Dès que l'Esprit des Lois parut, il fut lu avec autant d’avidité qu’il a voit été attendu avec impatience.

Un ouvrage, avoit-on dit, dont le savant auteur des Considérations de l’Empire romain a rassemblé les matériaux depuis vingt années, ne sauroit manquer d’être parfaitement beau : la lecture justifia cette prévention.

Tout ce qui n’étoit pas jésuite ou janséniste, dévot ou bel esprit, le regarda comme le triomphe de l’humanité, le chef-d’œuvre du génie, la Bible des politiques.

Que firent les défenseurs de la grâce ? Ils pleurèrent sur cet aveuglement. Ces saints hommes ne virent ce succès qu’avec la plus amère douleur.

Il étoit brillant : pou voit-il n’être pas dangereux ?

S’il en faut croire les mémoires qu’on m’a fournis, un d’eux en prit des vapeurs, un autre retomba en convulsions. Seroit-ce la première fois que la passion a enfanté des miracles ?

Douze éditions, épuisées en six mois, épuisèrent enfin leur patience.

Saisis d’un saint enthousiasme, dévorés du zèle de la maison de Dieu, ils font succéder l’anathème aux larmes et aux regrets.

Dans un antre inconnu, on forge la bulle qui doit écraser le livre et l’auteur : c’est de ce nouveau Vatican que partent les foudres de ces petits Jupiters.

- EXTRAIT DES DONNÉES -
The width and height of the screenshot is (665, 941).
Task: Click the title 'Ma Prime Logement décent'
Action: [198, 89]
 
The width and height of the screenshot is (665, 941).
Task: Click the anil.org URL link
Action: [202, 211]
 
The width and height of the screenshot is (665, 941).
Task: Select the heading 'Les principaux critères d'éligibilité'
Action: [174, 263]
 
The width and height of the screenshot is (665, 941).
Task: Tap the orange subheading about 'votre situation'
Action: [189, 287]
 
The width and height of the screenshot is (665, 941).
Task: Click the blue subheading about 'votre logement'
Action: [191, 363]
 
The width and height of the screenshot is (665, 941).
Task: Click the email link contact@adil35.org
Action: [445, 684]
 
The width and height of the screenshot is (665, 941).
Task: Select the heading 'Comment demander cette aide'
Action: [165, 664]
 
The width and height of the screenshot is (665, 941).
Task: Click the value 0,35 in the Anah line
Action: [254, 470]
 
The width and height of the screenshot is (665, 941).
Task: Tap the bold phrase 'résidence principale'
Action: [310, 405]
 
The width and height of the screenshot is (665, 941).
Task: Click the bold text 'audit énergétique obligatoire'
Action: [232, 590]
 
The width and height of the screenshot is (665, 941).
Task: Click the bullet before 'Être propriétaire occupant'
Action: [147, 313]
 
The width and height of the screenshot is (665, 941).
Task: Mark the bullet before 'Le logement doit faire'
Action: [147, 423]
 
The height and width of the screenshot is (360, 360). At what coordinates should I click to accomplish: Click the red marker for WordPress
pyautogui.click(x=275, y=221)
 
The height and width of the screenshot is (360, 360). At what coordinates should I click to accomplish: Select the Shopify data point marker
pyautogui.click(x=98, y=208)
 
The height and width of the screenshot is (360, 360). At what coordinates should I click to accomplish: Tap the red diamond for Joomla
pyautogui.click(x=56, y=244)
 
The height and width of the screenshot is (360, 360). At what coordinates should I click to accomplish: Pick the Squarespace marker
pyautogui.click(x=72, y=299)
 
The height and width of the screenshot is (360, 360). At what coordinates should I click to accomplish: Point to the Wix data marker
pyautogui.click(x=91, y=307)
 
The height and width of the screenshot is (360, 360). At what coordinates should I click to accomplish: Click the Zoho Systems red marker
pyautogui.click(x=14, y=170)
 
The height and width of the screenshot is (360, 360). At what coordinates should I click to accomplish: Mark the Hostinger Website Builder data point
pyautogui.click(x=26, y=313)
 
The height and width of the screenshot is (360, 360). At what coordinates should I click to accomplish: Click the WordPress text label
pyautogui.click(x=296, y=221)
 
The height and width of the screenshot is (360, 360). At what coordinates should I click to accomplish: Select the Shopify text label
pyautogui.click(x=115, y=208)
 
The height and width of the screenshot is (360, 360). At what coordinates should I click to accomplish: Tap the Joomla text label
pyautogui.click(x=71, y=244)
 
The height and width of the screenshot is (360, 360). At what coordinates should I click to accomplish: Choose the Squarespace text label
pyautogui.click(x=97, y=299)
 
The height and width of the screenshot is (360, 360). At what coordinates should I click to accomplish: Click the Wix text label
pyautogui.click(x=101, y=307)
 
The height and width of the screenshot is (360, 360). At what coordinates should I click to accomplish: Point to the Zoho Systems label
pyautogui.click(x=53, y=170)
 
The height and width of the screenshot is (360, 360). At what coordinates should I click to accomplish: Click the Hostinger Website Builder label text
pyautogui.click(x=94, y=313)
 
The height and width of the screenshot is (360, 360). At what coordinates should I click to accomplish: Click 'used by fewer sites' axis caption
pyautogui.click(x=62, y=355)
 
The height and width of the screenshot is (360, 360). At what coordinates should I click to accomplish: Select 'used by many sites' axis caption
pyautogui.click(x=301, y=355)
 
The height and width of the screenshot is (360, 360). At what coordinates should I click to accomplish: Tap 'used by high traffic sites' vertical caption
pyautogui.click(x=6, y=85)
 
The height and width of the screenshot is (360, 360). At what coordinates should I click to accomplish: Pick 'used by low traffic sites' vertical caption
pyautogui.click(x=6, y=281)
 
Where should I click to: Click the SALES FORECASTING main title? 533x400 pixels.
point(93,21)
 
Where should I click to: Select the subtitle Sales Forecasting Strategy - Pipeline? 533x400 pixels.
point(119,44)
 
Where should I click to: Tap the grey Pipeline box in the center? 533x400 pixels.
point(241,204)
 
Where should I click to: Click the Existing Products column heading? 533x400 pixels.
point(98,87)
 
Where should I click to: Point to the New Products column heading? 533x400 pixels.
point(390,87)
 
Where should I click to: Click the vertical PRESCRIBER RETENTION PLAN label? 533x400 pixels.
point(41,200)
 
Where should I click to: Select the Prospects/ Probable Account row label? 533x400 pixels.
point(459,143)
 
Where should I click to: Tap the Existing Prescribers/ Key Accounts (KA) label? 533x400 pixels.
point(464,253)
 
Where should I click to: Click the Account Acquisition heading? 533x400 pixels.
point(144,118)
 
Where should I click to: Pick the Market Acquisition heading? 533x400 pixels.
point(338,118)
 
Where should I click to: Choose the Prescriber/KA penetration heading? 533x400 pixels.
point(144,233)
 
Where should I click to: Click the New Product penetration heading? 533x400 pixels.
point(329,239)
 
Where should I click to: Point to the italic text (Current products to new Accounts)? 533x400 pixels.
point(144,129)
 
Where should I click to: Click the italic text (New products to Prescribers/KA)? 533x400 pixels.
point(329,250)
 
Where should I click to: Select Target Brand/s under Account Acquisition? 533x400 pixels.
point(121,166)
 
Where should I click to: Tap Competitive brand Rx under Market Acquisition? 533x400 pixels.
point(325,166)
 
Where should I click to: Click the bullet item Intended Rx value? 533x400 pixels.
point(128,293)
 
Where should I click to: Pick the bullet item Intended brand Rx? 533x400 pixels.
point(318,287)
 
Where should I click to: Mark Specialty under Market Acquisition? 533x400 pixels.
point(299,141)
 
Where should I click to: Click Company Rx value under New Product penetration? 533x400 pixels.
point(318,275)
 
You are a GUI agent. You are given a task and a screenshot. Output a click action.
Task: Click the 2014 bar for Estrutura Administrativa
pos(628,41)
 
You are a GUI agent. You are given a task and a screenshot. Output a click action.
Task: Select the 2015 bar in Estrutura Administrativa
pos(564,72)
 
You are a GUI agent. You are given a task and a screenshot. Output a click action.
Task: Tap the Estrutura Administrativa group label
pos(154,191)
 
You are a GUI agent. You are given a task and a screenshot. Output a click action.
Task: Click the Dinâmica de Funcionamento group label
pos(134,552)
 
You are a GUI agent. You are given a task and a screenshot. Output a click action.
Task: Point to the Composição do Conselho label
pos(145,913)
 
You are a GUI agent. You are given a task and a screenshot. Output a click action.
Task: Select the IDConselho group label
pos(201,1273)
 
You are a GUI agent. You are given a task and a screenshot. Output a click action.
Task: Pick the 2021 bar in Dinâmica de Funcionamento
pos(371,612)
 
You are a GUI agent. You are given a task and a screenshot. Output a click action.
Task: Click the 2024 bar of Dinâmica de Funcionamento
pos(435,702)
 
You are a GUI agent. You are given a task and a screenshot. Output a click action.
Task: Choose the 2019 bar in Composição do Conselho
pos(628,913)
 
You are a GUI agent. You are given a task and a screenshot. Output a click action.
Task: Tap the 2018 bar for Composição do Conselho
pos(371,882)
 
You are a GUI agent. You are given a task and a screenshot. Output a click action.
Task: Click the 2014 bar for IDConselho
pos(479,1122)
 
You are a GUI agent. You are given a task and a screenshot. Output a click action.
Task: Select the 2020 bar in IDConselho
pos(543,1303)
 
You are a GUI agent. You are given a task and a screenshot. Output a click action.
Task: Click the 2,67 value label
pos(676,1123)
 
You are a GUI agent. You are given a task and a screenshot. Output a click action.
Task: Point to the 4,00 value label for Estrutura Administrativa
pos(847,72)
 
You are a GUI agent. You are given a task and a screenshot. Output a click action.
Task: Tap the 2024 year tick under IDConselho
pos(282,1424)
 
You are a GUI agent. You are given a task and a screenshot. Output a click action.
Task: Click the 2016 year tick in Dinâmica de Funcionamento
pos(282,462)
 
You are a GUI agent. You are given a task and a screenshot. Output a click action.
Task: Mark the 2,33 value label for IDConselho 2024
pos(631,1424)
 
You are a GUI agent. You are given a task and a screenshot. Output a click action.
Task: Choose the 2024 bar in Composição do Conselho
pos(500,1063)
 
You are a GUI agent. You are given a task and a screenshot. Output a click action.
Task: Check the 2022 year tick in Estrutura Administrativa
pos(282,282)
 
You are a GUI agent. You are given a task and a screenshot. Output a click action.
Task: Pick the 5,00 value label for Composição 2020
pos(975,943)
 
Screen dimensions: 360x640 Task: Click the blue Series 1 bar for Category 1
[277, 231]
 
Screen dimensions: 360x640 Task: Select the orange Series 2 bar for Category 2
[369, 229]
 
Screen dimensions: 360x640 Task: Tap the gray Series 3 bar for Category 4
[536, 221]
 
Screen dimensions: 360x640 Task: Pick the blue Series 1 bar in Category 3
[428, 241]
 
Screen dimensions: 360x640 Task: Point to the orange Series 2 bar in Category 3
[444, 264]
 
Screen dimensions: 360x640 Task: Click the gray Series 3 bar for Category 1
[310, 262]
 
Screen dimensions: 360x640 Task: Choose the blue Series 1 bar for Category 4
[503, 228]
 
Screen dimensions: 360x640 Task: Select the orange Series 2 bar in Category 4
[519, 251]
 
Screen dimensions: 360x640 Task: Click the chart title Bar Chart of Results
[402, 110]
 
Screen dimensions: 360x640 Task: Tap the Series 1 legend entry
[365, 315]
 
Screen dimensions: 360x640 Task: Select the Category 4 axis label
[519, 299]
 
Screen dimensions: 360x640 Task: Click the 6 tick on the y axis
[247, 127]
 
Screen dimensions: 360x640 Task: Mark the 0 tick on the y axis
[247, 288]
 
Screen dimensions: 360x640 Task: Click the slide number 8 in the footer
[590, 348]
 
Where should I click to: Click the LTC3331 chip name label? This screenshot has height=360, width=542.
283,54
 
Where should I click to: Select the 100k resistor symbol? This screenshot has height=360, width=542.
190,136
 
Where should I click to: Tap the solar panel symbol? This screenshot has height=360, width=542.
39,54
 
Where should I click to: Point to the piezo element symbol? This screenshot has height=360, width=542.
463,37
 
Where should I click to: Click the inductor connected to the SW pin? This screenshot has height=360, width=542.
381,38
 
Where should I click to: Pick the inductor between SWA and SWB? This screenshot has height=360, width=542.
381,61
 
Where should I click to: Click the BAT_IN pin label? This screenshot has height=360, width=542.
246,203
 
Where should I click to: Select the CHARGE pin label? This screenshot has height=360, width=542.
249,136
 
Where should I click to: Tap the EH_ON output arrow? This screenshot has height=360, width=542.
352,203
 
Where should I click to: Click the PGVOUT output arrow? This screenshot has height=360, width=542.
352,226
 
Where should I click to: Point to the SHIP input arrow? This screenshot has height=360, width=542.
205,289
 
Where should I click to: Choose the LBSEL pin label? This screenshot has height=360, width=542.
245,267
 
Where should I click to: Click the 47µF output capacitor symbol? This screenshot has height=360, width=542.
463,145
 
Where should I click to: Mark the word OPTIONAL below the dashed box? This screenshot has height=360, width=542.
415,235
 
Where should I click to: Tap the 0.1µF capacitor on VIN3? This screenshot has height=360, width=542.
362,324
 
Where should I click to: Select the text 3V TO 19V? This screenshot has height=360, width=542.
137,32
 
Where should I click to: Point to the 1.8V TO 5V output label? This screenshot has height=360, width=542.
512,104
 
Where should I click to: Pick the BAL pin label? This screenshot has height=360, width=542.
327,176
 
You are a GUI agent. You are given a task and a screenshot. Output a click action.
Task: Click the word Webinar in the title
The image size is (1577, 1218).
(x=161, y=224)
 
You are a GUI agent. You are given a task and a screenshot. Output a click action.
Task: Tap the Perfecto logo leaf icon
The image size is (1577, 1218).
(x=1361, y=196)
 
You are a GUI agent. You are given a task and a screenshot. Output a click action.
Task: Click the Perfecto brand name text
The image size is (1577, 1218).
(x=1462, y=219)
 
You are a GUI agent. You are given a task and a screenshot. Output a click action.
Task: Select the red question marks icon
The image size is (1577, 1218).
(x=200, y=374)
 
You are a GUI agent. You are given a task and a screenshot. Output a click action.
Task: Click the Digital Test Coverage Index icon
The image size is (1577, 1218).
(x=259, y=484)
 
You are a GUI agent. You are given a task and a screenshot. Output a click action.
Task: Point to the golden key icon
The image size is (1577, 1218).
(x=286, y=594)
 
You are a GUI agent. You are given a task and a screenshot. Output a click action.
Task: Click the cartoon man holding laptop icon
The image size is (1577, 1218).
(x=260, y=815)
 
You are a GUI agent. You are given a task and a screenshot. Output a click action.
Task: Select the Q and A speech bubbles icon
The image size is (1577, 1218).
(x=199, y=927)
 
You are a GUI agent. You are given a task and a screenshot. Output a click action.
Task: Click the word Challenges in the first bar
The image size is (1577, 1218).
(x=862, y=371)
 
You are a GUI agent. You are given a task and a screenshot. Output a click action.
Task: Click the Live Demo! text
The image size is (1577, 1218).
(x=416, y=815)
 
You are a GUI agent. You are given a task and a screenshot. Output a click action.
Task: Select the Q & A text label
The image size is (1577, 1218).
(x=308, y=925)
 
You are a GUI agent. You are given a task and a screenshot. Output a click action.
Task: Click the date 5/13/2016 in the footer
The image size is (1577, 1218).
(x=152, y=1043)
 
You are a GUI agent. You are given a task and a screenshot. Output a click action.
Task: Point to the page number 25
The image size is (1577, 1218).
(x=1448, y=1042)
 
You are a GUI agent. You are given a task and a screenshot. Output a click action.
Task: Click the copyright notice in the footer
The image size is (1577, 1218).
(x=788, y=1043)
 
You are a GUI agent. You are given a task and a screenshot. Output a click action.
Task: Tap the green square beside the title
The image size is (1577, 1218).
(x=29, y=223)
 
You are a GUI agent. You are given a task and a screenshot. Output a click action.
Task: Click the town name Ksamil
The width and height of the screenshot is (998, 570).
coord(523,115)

- CONSIGNE -
Recopiez, dans le texte sur la parution de l'Esprit des Lois, le passage qui va de « Tout ce qui » jusqu'à « Bible des politiques. ». Les lignes ne sont pas utiles ici.

- RÉSULTAT -
Tout ce qui n’étoit pas jésuite ou janséniste, dévot ou bel esprit, le regarda comme le triomphe de l’humanité, le chef-d’œuvre du génie, la Bible des politiques.